En outre, personnaliser son DNS sous Linux Mint ou Ubuntu peut aussi permettre de contourner les censures imposées par certains FAI ou gouvernementales, offrant à l’utilisateur une liberté accrue dans la navigation et l’accès à l’information. Cette capacité est très prisée notamment pour le gaming compétitif, le streaming ou les activités de type développement et test de plateformes web.

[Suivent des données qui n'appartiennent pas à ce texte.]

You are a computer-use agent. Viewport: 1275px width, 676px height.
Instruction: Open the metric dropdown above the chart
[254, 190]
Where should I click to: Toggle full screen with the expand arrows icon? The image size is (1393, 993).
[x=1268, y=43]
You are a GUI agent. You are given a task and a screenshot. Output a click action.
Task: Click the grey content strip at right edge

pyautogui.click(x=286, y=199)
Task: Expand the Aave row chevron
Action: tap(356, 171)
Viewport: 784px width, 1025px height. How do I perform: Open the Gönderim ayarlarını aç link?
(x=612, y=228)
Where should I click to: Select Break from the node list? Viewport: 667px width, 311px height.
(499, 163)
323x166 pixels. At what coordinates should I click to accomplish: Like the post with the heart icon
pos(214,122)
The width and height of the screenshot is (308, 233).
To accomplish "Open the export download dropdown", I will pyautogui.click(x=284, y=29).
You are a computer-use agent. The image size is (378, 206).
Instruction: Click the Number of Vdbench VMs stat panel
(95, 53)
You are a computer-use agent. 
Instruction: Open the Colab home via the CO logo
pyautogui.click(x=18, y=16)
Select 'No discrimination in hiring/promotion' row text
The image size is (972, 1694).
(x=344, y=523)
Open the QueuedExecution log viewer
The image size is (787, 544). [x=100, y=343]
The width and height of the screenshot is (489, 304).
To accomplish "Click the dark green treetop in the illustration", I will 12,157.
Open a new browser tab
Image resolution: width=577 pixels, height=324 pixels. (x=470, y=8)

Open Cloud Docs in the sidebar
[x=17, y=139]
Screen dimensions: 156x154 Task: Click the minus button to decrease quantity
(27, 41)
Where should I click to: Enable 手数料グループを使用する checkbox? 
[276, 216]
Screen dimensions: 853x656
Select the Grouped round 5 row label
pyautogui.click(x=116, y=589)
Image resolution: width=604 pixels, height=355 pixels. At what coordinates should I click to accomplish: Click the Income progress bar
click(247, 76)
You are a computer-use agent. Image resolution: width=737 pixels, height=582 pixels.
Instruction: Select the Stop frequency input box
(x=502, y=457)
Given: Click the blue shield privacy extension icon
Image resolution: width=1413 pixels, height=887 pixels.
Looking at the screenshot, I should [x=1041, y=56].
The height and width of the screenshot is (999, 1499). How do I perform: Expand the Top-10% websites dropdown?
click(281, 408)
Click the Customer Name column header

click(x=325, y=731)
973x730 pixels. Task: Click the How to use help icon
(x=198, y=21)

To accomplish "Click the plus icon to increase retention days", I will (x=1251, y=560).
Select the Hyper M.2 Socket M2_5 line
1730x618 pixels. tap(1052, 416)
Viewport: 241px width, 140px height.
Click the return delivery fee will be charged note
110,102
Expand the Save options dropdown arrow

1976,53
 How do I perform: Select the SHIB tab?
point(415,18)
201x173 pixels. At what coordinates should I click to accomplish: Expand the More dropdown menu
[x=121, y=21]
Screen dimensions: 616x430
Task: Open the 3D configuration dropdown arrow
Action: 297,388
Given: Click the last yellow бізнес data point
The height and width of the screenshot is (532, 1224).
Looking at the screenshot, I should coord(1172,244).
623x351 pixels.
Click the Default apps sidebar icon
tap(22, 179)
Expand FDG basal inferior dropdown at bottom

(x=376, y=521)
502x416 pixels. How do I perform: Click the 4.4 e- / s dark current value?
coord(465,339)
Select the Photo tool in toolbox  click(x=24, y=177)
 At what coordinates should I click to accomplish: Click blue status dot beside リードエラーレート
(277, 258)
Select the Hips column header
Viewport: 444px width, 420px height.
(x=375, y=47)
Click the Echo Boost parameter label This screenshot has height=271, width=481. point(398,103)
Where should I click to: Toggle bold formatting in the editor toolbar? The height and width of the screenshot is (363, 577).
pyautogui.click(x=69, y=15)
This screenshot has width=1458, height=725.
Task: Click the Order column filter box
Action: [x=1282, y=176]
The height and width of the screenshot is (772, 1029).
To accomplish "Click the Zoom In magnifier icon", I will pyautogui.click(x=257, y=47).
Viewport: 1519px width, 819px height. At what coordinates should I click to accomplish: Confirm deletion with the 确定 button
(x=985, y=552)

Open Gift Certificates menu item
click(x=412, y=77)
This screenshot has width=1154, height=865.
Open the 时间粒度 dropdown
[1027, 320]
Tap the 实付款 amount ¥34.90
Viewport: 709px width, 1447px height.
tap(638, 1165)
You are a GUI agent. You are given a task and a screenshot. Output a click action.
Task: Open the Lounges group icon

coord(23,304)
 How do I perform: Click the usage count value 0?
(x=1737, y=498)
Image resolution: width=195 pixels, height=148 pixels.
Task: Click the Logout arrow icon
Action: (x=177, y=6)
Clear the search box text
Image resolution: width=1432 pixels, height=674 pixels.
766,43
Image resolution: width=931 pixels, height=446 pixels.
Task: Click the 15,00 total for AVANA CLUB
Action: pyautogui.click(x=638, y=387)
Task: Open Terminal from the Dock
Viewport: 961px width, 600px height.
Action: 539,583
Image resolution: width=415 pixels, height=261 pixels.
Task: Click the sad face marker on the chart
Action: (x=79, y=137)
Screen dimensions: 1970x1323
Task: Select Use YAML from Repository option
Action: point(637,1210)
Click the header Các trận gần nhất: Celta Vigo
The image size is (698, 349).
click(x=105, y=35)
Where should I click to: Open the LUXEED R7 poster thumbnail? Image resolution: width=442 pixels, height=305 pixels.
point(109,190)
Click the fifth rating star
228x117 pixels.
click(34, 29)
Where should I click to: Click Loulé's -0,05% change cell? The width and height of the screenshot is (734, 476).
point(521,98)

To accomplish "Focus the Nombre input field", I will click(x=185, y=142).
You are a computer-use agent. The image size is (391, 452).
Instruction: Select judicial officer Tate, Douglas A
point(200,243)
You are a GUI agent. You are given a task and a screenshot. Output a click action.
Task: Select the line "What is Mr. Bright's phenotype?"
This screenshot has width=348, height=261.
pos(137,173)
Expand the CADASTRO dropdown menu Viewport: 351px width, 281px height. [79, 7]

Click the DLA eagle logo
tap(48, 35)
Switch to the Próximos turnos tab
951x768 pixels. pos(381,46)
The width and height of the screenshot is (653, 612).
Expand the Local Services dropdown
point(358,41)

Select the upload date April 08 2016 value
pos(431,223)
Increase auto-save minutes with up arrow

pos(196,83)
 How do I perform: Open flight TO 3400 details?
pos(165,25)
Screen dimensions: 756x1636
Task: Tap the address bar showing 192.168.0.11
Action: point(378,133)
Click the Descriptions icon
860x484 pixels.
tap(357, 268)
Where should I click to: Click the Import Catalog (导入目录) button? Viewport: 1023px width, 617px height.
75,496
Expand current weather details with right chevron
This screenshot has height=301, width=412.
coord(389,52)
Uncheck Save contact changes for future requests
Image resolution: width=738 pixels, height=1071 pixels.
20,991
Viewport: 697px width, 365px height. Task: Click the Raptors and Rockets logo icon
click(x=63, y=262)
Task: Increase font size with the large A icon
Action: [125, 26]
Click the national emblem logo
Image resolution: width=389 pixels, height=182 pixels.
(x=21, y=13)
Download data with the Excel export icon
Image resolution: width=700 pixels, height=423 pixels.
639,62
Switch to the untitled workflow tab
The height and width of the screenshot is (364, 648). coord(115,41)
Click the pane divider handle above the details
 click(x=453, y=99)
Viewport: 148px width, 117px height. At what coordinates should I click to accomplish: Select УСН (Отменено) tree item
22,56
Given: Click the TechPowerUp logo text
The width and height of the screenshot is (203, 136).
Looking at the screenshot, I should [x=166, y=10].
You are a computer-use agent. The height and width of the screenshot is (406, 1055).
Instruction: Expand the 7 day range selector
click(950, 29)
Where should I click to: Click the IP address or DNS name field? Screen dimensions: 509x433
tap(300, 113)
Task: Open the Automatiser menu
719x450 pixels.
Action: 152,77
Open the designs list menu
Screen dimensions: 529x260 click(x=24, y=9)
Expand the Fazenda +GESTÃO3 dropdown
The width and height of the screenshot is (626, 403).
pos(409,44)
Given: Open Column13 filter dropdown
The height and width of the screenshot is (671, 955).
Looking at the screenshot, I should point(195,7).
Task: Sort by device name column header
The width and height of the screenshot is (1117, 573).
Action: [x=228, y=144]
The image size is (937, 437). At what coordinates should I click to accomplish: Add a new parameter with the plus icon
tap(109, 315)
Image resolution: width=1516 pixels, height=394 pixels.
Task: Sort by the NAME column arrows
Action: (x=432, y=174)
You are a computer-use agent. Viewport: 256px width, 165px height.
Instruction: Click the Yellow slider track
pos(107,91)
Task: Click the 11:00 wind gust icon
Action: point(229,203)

Enfin, pour éviter les erreurs DNS courantes, il est conseillé de vérifier l’état de la résolution via des commandes comme ping ou resolvectl status afin de s’assurer que les nouvelles valeurs sont actives et efficaces. En cas de blocage, un redémarrage du service réseau ou de la machine s’impose souvent pour finaliser la prise en compte des paramètres.
Il est également intéressant d’intégrer la configuration DNS dans des scripts d’automatisation pour les administrateurs système, ce qui facilite le déploiement sur plusieurs machines sans intervention manuelle prolongée. Cette approche souligne l’importance d’une maîtrise fine du terminal Linux et des commandes associées, consolidant ainsi la gestion des environnements basés sur Ubuntu et Linux Mint en 2026.